> **What needs to be done**
Once you find the line with "Viewport: 314px width, 236px height." in the data below, transcribe exactly each line from there to the line with "The height and", inclusive, and nothing else. Drop the pictures.

> **Task inputs**
───

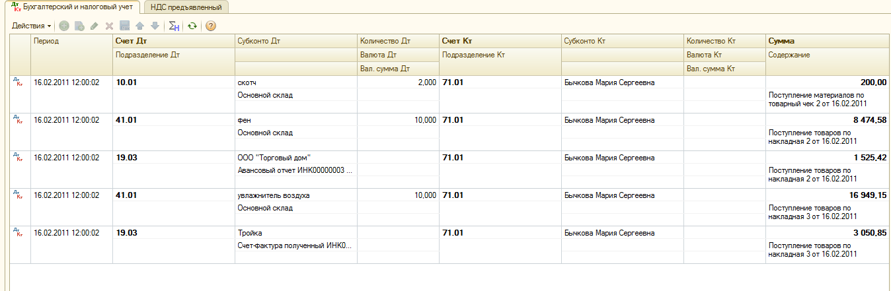This screenshot has width=891, height=291.
Task: Click the move up arrow icon
Action: coord(139,26)
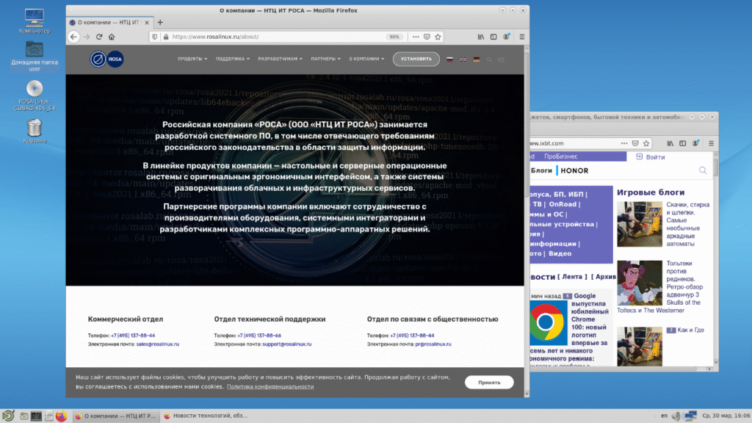752x423 pixels.
Task: Click the search magnifier on ixbt.com
Action: (703, 171)
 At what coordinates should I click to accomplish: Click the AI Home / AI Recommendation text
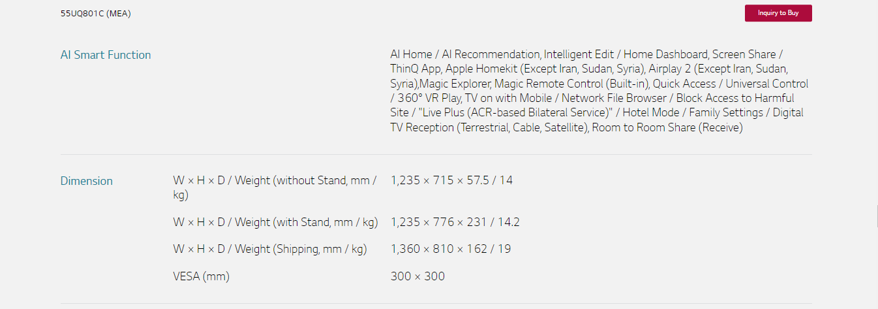465,54
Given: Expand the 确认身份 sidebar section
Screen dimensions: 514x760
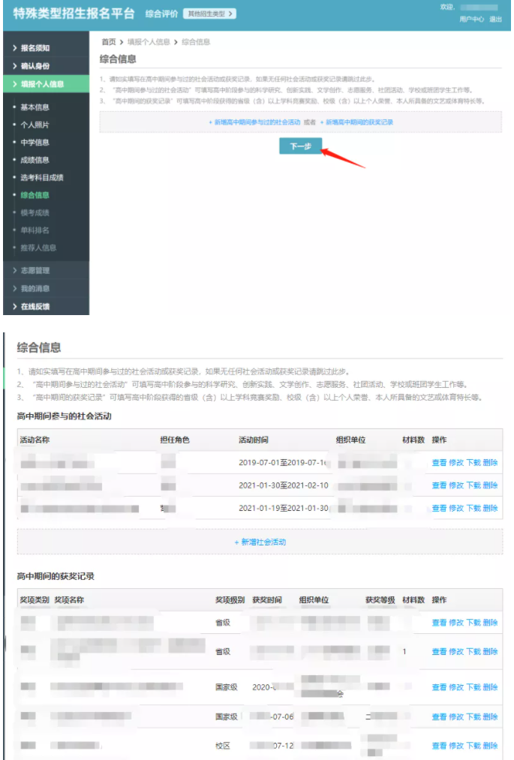Looking at the screenshot, I should pos(38,66).
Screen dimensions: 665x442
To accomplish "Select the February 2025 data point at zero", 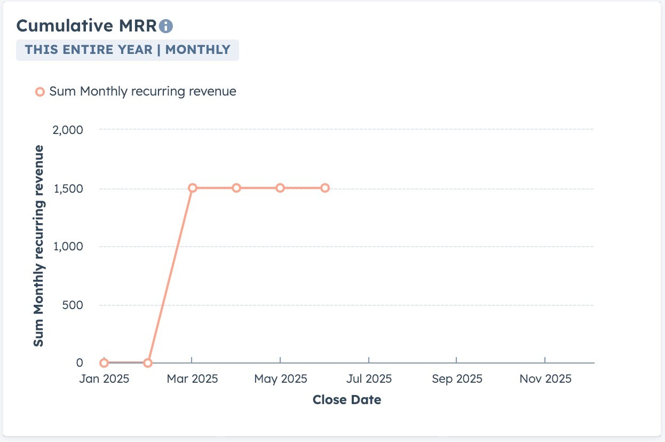I will 148,363.

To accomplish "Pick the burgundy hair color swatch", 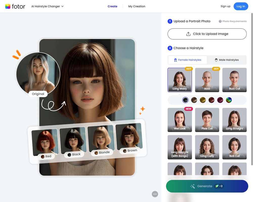I will click(220, 100).
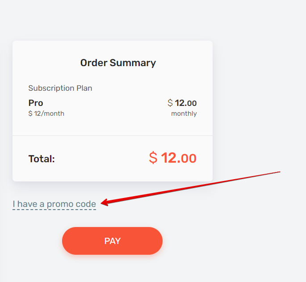Click the Subscription Plan label

click(x=60, y=88)
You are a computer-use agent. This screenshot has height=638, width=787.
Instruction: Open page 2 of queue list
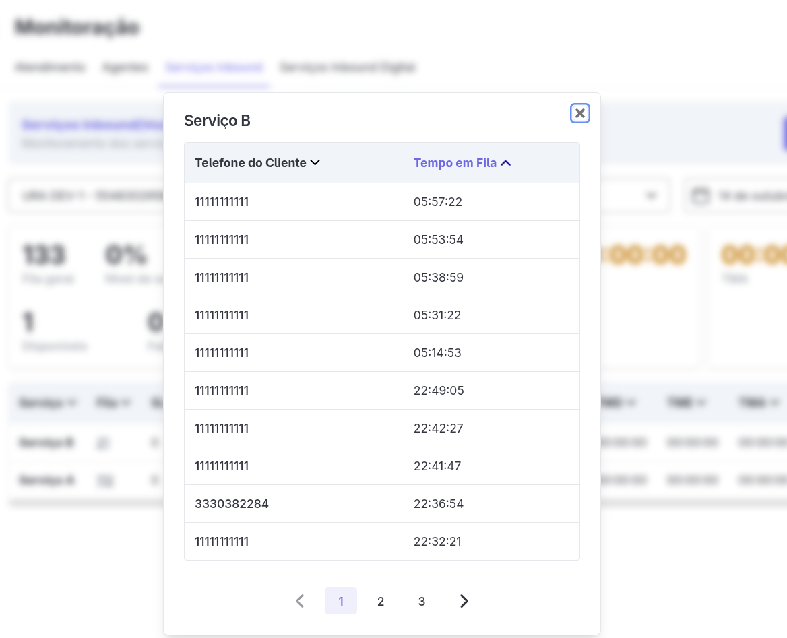click(x=381, y=601)
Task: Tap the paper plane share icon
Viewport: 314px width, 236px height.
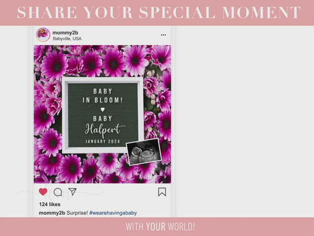Action: (x=72, y=192)
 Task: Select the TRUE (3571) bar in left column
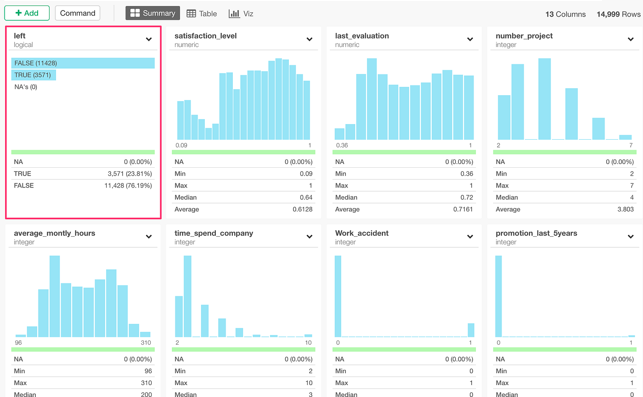[34, 74]
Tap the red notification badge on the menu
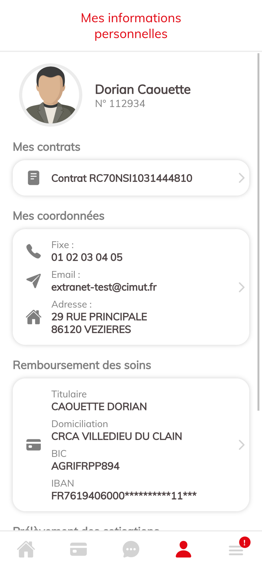The image size is (262, 567). coord(244,542)
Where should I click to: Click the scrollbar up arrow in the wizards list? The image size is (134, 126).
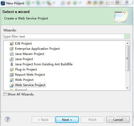coord(128,43)
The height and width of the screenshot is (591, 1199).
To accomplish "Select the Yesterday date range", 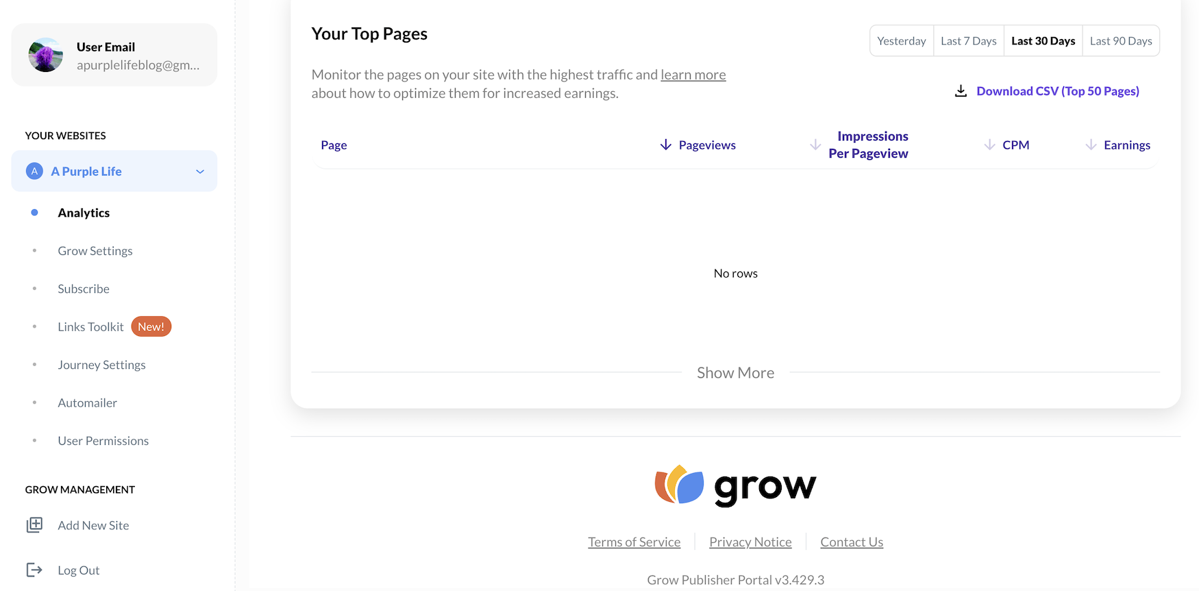I will (x=901, y=41).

───

> **Reply**
Viewport: 314px width, 236px height.
Action: (x=72, y=192)
 Task: Select the TRUE (3571) bar in left column
[34, 74]
Tap the red notification badge on the menu
The image size is (262, 567). coord(244,542)
Where should I click to: Click the scrollbar up arrow in the wizards list? The image size is (134, 126).
coord(128,43)
The height and width of the screenshot is (591, 1199).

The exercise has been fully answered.